## Given problem 1
Decide whether each statement below agrees with the proof about the operator A, and answer yes or no for each, quoting the words of the proof that settle it. (a) Compact operators are said to have only point spectrum outside the origin. (b) The proof calls the calculation of A(a) the heavy machinery. (c) What remains to be shown is that a nonzero number can be an eigenvalue.
## Begin Selected text
We have $\operatorname{ran}A = \operatorname{span}\{y_i, i = 1,\dots,n\}$, so $A$ has a finite-dimensional range and thus is a compact operator. Since compact operators only have point spectrum outside of the origin, we are left to show that a nonzero number can't be an eigenvalue. Note that the heavy machinery here is the result on the spectrum of compact operators and to an extend seeing that $A$ is compact.
Consider $\lambda \in \mathbb C$ and assume that $A(a)=\lambda a$ for some nonzero $a\in H$. This means in particular that $a$ is part of the range of $A$, we have $a \in \operatorname{span}\{y_i, i = 1,\dots,n\}$, thus $\langle a,x_i \rangle = 0$. Plugging this into the definition of $A$ yields $A(a)=0$. Since $a\neq 0,$ we get $\lambda = 0$.
## End Selected text
## Given problem 2
Count the lines of the records that contain the string "Black". Case counts. Give only the number.
## Begin Supplied entries
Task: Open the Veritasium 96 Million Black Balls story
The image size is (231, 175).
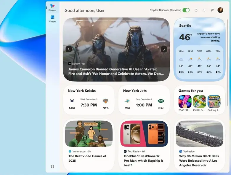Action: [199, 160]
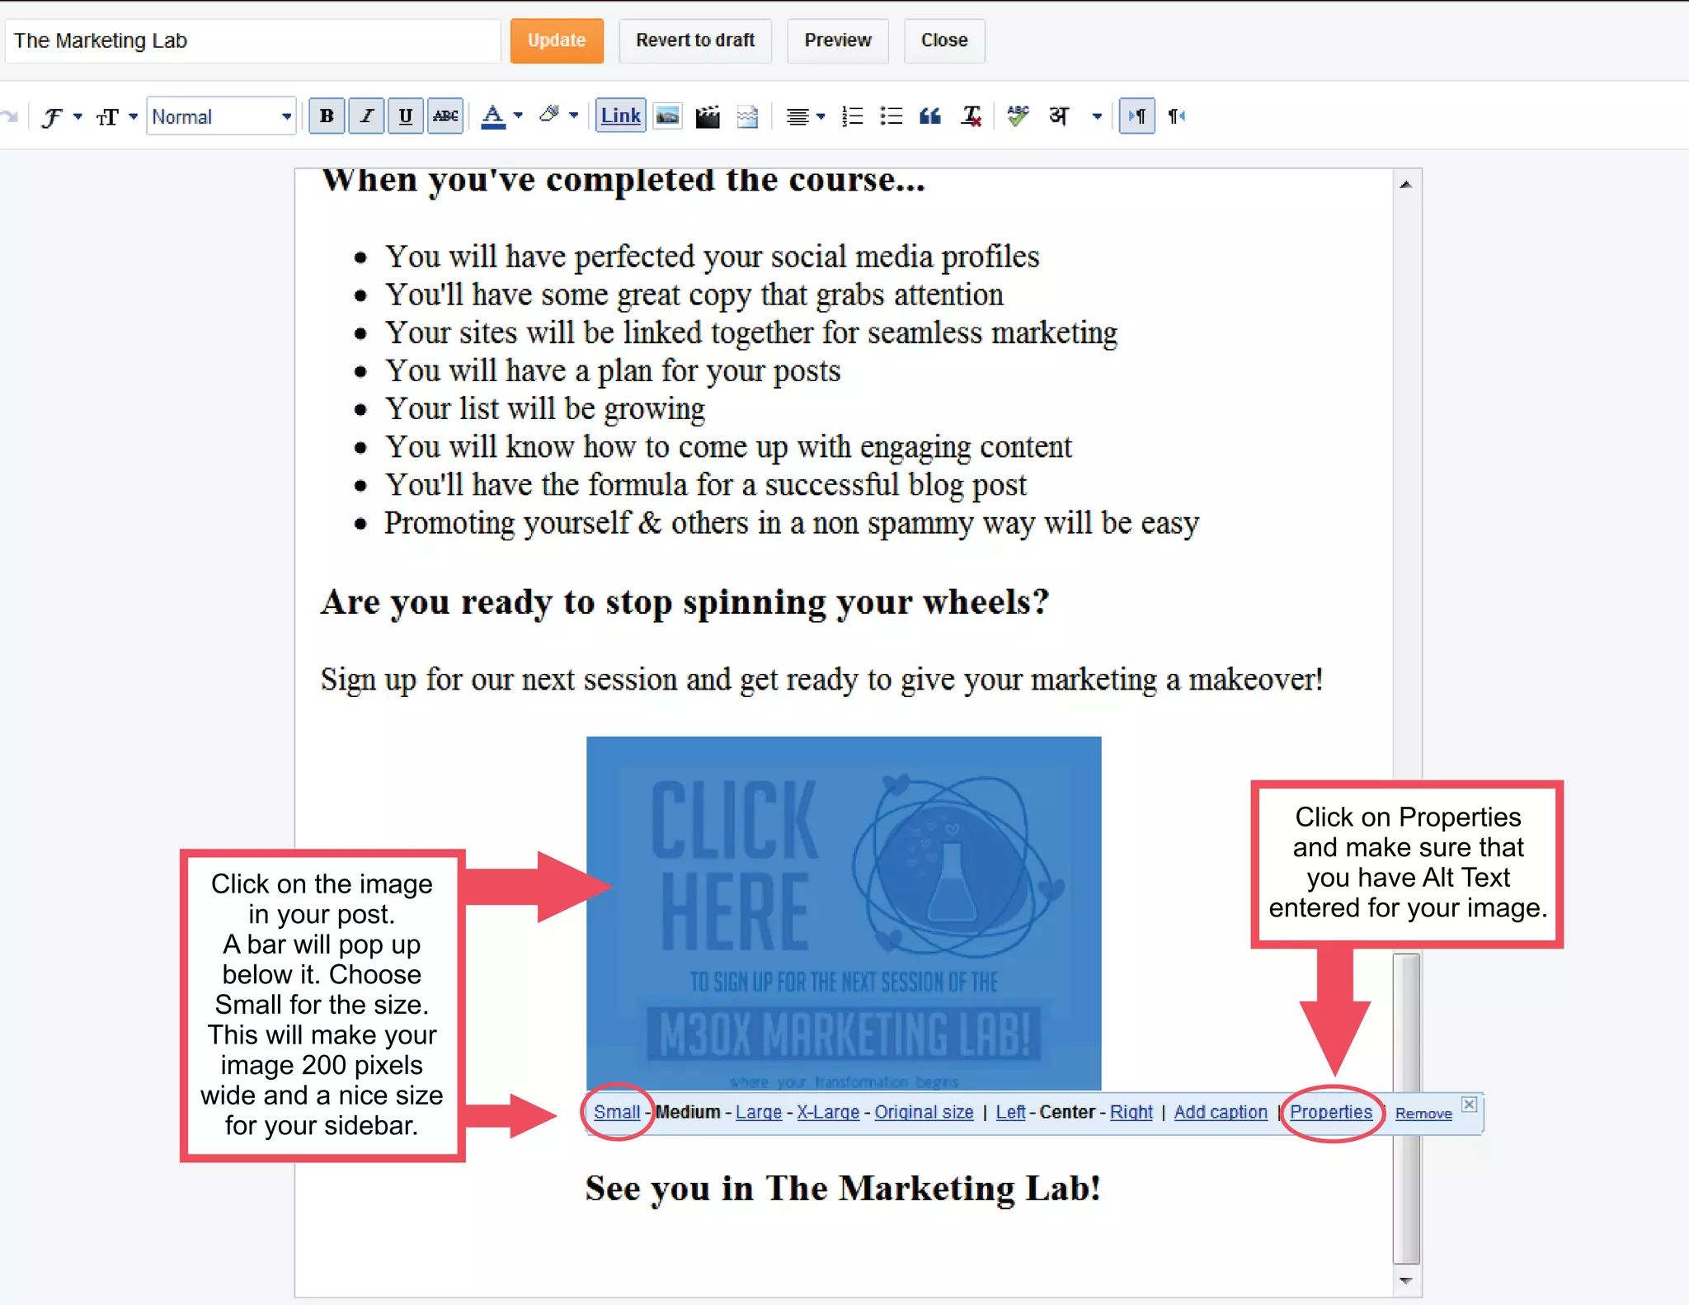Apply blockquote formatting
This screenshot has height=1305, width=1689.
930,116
## End Supplied entries
## Full output 1
(a) Yes: "Since compact operators only have point spectrum outside of the origin"
(b) No: "the heavy machinery here is the result on the spectrum of compact operators"
(c) No: "we are left to show that a nonzero number can't be an eigenvalue"

## Full output 2
1